Using a complex mathematical model, Echelon helped the team drive up season ticket sales and achieve some impressive marketing results. “It’s one of the best showings of any of our database marketing efforts to date,” says Magic database marketing manager Chris Watson.
In fact, the team led the league in new full season sales during the 2006-07 season, says Don Neal, president of Virginia-based Echelon. The Magic also made the 2007 playoffs, its first appearance in four years.
Echelon started with the Magic’s ticket-holder information, combined that with its own extensive database, and ran the sum data through its homespun methodology, which it calls the CAP index.
The result was a map of the Orlando Magic stadium during game time, with viewers grouped into three categories: those who could be easily up-sold, those who were weak prospects, and those whose up-selling potential was difficult to read. Armed with that information, the team put its telemarketing team to work, concentrating on the fans most likely to upgrade to a season-ticket subscription. As a result, the team was able to upgrade account holders into 37 new full season seats, jump-starting their partial plan upgrade campaign.
A color-coded map may not sound glamorous, but Neal believes Echelon’s style and philosophy – a reliance on numbers, complex computations and rigorous analysis – is in vogue because tighter budgets have all but eliminated corporate tolerance for marketing that isn’t hitched to ROI. And this is an area where direct has always had the home-court advantage.

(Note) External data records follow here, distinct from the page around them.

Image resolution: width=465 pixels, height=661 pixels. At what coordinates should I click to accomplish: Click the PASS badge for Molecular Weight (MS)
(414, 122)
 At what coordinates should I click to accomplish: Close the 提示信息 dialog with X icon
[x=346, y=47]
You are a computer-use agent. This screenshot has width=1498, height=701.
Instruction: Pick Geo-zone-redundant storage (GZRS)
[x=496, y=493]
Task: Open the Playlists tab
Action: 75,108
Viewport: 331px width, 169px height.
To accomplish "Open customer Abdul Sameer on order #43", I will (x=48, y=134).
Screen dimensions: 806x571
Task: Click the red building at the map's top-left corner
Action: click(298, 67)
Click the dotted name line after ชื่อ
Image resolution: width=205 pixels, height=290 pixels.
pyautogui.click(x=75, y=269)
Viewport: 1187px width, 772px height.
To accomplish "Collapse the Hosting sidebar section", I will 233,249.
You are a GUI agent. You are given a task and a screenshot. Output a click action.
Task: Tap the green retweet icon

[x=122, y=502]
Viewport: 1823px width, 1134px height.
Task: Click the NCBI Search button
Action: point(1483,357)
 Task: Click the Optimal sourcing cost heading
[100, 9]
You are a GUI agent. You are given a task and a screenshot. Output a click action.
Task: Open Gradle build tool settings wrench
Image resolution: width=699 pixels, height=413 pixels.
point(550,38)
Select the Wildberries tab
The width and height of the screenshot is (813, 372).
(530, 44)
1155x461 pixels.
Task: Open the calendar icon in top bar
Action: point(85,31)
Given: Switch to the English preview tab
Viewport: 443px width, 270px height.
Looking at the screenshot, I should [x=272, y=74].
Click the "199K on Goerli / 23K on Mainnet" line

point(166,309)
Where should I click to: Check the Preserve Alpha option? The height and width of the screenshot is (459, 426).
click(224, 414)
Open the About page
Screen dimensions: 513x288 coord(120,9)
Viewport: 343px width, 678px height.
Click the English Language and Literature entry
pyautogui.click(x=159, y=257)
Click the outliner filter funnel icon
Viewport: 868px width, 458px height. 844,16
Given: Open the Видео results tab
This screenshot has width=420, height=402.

“Direct and database marketing have never been sexy,” Neal admits, “but they’re increasingly getting more sexy.”
Neal says most of Echelon’s clients are on board with the importance of direct and database marketing, and can even provide their own robust databases. “Most companies have some level of sophistication,” he notes. But “that sophistication doesn’t get leveraged across the company.”
Still, it’s the proprietary CAP framework that Neal is most proud of. The acronym stands for three categories of economic consumer data: Capacity, Affinity and Propensity. Working with client-borrowed data and its own database, Echelon calculates prospective consumers’ capacity to buy a specific product, their potential affinity with a brand, and their propensity to buy a product at a particular time and place.
All three categories are important to the final index, Neal says. For example, a consumer who has just purchased a car may have the “capacity” to buy another but is unlikely to be in-market. That prospect’s “propensity” drops dramatically, which lowers his or her CAP index. By aggregating all three factors, Neal believes, the Echelon CAP index goes beyond typical geographic and demographic categories.
Neal hopes the CAP becomes an industry standard and a common technique to better target customers and prospects. And if all it takes is a little Magic to make that happen, then he’s already halfway there.